Saturday 16 February 2013

Scratchings on a rock

 At present I’m writing a book about the Portuguese exploration of the world. Vasco da Gama’s rounding of Africa in 1497 stands as a pivotal moment in world history – the start of the long process of globalization which preoccupies us so much today – but his arrival in India was no overnight breakthrough. It came on the back of half a century of slogging exploration of the African coast. In retrospect the Portuguese seemed indefatigable in their endurance and their willingness to push themselves over the edge of the known world. Men vanished in small ships and rough seas, or died of malaria and poisoned arrows on probes up the continent’s vast rivers, the Senegal, the Gambia and the Niger, in search of an elusive short cut to the Indian Ocean

There is no more poignant memorial to this process than a monument left by the sailors of the Portuguese captain Diogo Cao up the River Congo at the Yellala Falls, a site so remote that there would be no further recorded European visitor for 300 years. Whoever came here in about 1485, sailed, or rowed 100 miles upstream from the sea along the mysterious and densely forested banks of this immensely powerful river. As they pushed their way east, the current increased in ferocity until they reached a rocky gorge, and the thunder of mighty waterfalls, a colossal torrent of water pouring out of the heart of Africa. The Portuguese could sail no further. Undeterred they abandoned their ship or ships and scrambled ten miles over the rocks, in the hope of finding navigable water upstream, but the succession of rapids defeated them.
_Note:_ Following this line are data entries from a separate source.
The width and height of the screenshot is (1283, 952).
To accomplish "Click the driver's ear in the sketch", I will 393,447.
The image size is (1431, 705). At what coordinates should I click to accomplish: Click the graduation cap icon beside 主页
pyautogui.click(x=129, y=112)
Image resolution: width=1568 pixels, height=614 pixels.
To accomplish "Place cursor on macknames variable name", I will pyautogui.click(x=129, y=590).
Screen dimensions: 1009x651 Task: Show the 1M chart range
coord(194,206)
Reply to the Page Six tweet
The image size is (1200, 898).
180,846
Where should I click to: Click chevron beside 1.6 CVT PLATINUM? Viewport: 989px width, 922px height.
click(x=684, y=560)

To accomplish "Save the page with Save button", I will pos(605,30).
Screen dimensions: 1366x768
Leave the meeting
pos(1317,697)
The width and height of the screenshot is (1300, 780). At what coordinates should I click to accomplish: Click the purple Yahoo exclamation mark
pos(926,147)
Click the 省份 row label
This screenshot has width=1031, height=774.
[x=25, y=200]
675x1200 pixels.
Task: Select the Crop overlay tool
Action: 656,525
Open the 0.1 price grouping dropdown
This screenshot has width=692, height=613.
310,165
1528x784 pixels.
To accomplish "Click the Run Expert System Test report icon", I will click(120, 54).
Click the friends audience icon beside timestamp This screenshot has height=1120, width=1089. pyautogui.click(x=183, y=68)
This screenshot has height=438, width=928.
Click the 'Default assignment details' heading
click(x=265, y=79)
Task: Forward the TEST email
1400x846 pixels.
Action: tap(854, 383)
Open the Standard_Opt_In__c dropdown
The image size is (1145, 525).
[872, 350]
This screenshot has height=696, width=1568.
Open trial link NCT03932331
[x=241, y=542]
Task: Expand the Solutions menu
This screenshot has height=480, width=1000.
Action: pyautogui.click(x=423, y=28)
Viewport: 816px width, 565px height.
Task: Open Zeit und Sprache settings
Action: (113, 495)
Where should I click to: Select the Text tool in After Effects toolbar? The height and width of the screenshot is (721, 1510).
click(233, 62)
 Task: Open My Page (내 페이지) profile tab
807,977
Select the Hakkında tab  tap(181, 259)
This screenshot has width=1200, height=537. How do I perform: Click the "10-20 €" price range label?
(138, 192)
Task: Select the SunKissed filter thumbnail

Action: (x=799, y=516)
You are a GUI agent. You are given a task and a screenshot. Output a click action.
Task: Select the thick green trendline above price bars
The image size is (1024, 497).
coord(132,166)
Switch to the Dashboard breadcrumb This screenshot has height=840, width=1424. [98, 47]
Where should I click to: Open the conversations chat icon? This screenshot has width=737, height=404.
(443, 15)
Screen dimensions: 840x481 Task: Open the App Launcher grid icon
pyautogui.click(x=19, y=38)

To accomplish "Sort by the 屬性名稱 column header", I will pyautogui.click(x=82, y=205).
This venture is completely unrecorded in Portuguese chronicles. The only testimony is hidden on the rock wall of an overhanging cliff high above the crashing torrent, where the seamen left a carving. It shows the arms of King John II, the energetic Portuguese king who must have ordered this expedition. Next to it there is a cross and some names: ‘Here arrived the ships of the illustrious monarch Dom Joao the Second of Portugal, Diogo Cao, Pedro Anes, Pedro da Costa, Alvaro Pyris, Pero Escolar A…’
To the lower right and carved in a different hand, there is a second group of names: ‘Joao de Samtyago, Diogo Pinheiro, Goncalo Alvares + of sickness Joao Alvares…’ And in another place, just a Christian name: ‘Antam' [Antao = Anthony]

All these inscriptions seem broken off – their circumstances as ambiguous as a last entry in the diary of a polar explorer. They give us the names of the men who commanded the ships – Diogo Cao and the others by the cross; but the commanders were probably not present. It is likely that Cao sent the expedition upriver to probe the navigability of the Congo and it is the men in the second group who actually made the trip. It is probable that both inscriptions were being carved at the same time; and both are incomplete, as if interrupted at the same moment. Evidently men were ill or dead – probably of malaria. There is no date. Were they too weak to continue? Were they surprised or attacked as they scratched away at the rock? No date is recorded; nor is there any other record of this probe into the heart of Africa, which remained undiscovered until 1911. We know at least that some of the men must have made it back because one of them, Joao de Samtyago [Santiago], was a pilot on a famous follow-up voyage by Bartolomeu Dias, who rounded the Cape of Good Hope for the first time in 1488.